By Susy Hodges, 17 February 2022
Image: Unsplash.


As British and Irish Christians marked Racial Justice Sunday on 13 February to respond to racism and inequality in Church and society, the Catholic Church focuses this year’s observance on the theme “In the Image and Likeness of God”, celebrating presentations of the Holy Family from different countries and cultures.

Racial Justice Sunday is an ecumenical observance which began in Britain and Ireland in 1995 following the brutal murder two years earlier of Stephen Lawrence, a black teenager in South London.The Catholic Bishops Conference of England and Wales said the chosen theme for 2022 builds on that of last year’s Racial Justice Sunday, “A Time to Act”, which reflected on the importance of everyone recognizing themselves, their race, their culture and their history in the life of the Church. It said their aim in 2022 was to continue these conversations about how we see others in the “Image and Likeness of God.”

Images to reflect God

The Bishops Conference produced PDF posters for individuals or parishes to download, featuring Our Lady and the Child Jesus from a diverse cross-section of countries and cultures.

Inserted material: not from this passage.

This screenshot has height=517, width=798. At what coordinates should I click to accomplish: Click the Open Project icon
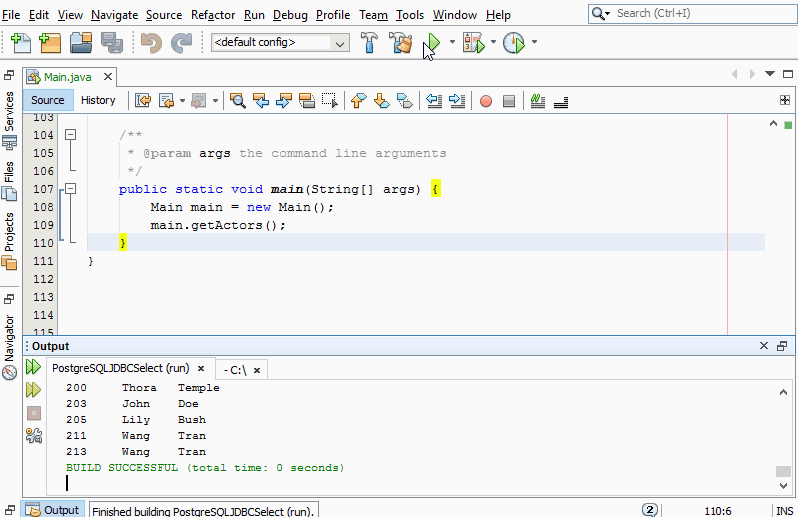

Although by no means exhaustive, the Bishops said they hoped this series highlights the rich diversity of our Catholic community and encourages reflection on how we are all made in the image of God.

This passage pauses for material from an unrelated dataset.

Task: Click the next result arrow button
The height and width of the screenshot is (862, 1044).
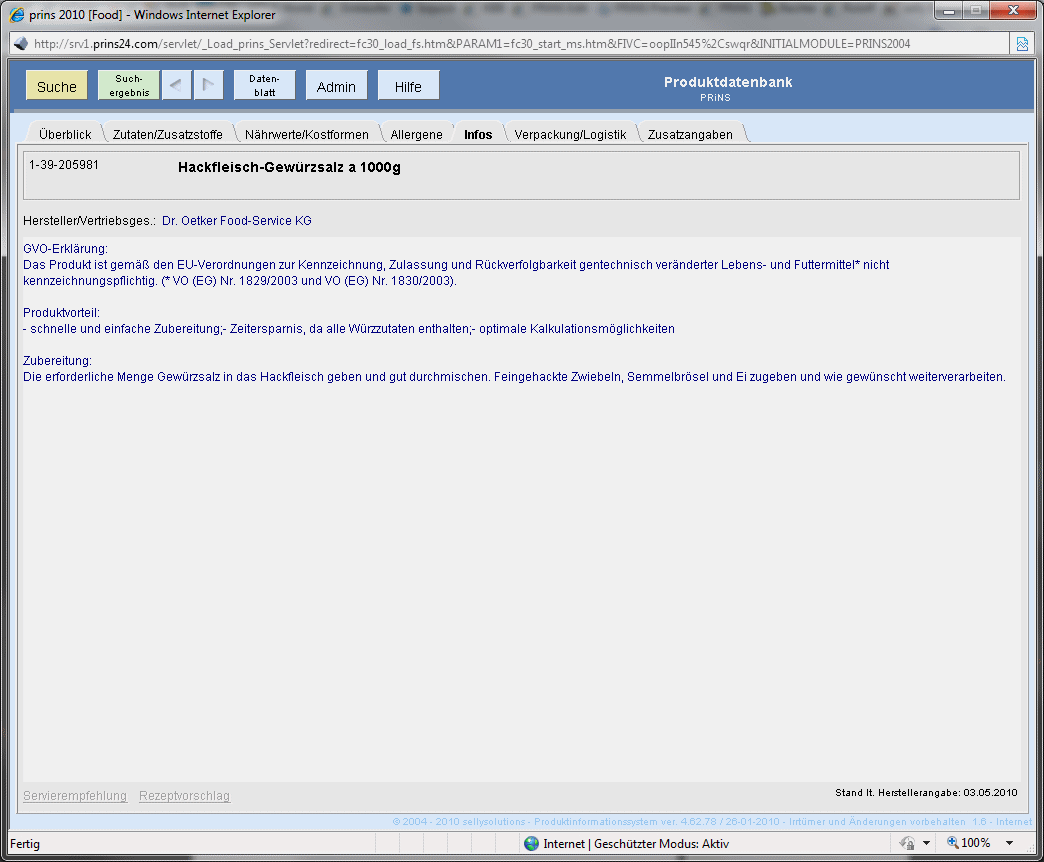Action: [209, 86]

The posters also carry a prayer taken from Pope Francis’ encyclical Fratelli tutti, in which he writes that we are all important and necessary different faces of the one humanity that God so loves.

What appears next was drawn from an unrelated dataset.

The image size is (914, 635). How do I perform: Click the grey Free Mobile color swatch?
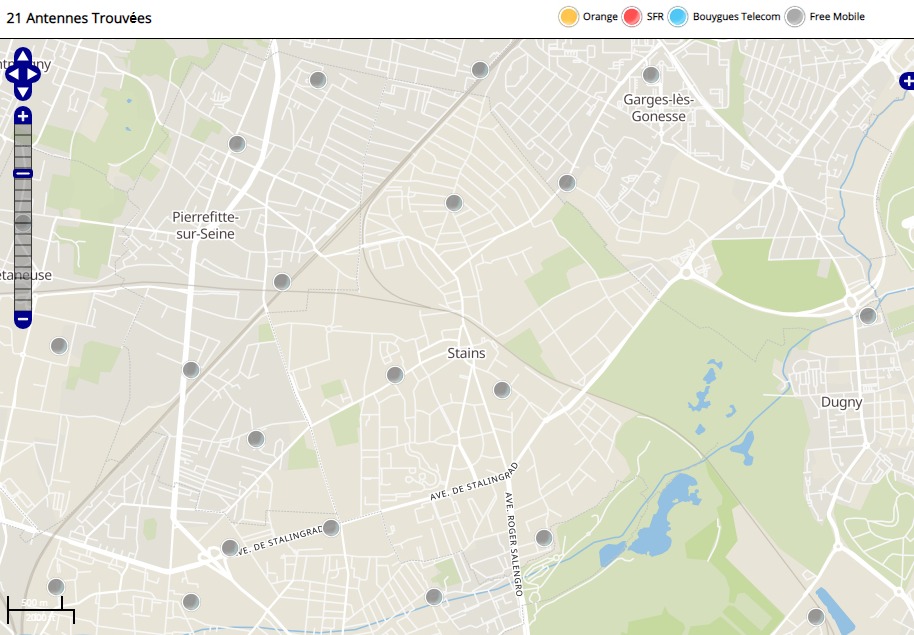[795, 17]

The main message of that encyclical was a reflection on how fraternity and social friendship are the keys to building a better, more just and peaceful world with the contribution of all.

Constant battle against racial injustice

A special Mass celebrating Racial Justice Sunday was held in Southwark’s Catholic Cathedral in south-east London to reflect on the importance of racial justice and recognize the ethnic and cultural diversity of the local Catholic community.

Surveys in Britain have shown that, while great strides have been made in the battle against racial injustice in recent decades, there is still much work to do.

A recent report said too many people’s lives in the UK are blighted by discrimination and inequality with black and Asian children more than twice as likely to grow up in persistent poverty as white children.